N’était-il pas progressiste lui qui, plus jeune Président de la République à son entrée en fonction, a modernisé la communication politique, lui qui a permis l’IVG et le divorce par consentement mutuel, lui qui a abaissé l’âge de la majorité à 18 ans ? N’était-il pas surtout membre de l’UDF, lointain ancêtre des centristes d’aujourd’hui, ancêtre d’ailleurs non pas de l’UDI de centre-droit mais du MODEM de centre-gauche ? A toutes ces questions, la réponse est bien sûr positive.

Et pourtant, Giscard n’était pas centriste. Ses prises de position n’ont rien à voir avec celles de ceux qui se revendiquent aujourd’hui du centrisme : son attachement à l’Algérie française, à la peine de mort ou au droit du sang risqueraient d’en choquer plus d’un à l’UDI. Ses alliés politiques d’alors ne se reconnaîtraient probablement pas au MODEM d’aujourd’hui : il soutint le Général de Gaulle en 1968, Georges Pompidou en 1969 et Nicolas Sarkozy en 2007 comme en 2012.

Mais cela ne suffit pas à démontrer que Giscard n’est pas centriste. Pour ce faire, définissons d’abord ce qu’est le centrisme. Le centrisme, ce n’est ni une politique ni une idéologie, c’est une attitude. Le centrisme, c’est la recherche du consensus à tout prix, c’est la politique du compromis à l’extrême, le centrisme, c’est François Hollande qui navigue au jour le jour sans cap défini ni ligne directrice. Giscard était européiste, libéral et progressiste. Mais cela ne faisait pas de lui un centriste.

Ainsi, l’extrême-droite néopaïenne promeut-elle le fédéralisme européen. Est-elle centriste pour autant ? Ainsi, Margaret Thatcher était assurément libérale. Etait-elle centriste pour autant ? Ainsi, la gauche libertaire a-t-elle fait du progressisme sociétal son principal cheval de bataille, est-elle centriste pour autant ?

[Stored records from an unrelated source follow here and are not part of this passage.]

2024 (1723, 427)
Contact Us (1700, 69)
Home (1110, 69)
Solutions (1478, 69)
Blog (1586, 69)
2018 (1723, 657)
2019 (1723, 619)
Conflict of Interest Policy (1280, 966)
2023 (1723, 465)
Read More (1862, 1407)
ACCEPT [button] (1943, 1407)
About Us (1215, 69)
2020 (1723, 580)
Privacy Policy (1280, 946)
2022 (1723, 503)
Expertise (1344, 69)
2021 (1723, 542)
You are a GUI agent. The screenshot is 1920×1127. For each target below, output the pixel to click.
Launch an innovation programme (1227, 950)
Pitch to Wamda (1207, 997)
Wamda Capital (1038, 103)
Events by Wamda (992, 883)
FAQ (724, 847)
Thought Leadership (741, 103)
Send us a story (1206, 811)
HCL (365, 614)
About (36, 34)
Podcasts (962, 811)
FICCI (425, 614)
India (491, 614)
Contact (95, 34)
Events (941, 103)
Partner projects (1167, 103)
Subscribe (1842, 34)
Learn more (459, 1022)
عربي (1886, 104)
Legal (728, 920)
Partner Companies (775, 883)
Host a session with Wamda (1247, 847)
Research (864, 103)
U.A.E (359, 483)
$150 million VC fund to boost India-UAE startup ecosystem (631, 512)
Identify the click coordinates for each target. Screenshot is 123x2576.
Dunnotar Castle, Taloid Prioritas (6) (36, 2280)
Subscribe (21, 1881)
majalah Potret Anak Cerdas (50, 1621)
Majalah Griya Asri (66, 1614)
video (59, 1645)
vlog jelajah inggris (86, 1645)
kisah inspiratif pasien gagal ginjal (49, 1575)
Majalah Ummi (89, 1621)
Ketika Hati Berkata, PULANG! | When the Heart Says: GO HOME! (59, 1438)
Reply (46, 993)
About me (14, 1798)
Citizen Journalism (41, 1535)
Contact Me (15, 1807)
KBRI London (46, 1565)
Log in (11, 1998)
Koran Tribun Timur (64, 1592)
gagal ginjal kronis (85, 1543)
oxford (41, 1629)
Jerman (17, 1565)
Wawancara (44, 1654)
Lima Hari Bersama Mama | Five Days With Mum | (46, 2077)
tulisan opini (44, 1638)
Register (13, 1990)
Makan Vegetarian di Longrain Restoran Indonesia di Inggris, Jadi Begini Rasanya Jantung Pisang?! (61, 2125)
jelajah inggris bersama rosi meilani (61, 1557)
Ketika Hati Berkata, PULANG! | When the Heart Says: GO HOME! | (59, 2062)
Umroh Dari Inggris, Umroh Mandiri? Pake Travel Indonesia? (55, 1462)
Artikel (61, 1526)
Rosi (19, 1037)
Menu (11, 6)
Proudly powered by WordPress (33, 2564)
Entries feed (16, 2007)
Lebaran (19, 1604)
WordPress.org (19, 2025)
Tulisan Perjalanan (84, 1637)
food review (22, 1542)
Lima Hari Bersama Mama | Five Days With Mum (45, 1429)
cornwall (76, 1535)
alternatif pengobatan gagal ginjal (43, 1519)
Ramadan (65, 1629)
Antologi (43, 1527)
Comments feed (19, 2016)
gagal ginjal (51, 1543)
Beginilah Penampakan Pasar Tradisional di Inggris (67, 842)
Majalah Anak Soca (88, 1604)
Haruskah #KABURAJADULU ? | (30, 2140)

Quant à l’UDF, elle rassemblait de nombreux partis, loin d’être tous centristes, dont celui de Giscard (le Parti Républicain devenu Démocratie libérale) qui quitta l’UDF et participa à la création de l’UMP en 2002 sous l’impulsion d’Alain Madelin.  Non, Giscard n’était pas centriste. C’était un Président de droite, d’une droite orléaniste et non bonapartiste, mais de droite tout de même.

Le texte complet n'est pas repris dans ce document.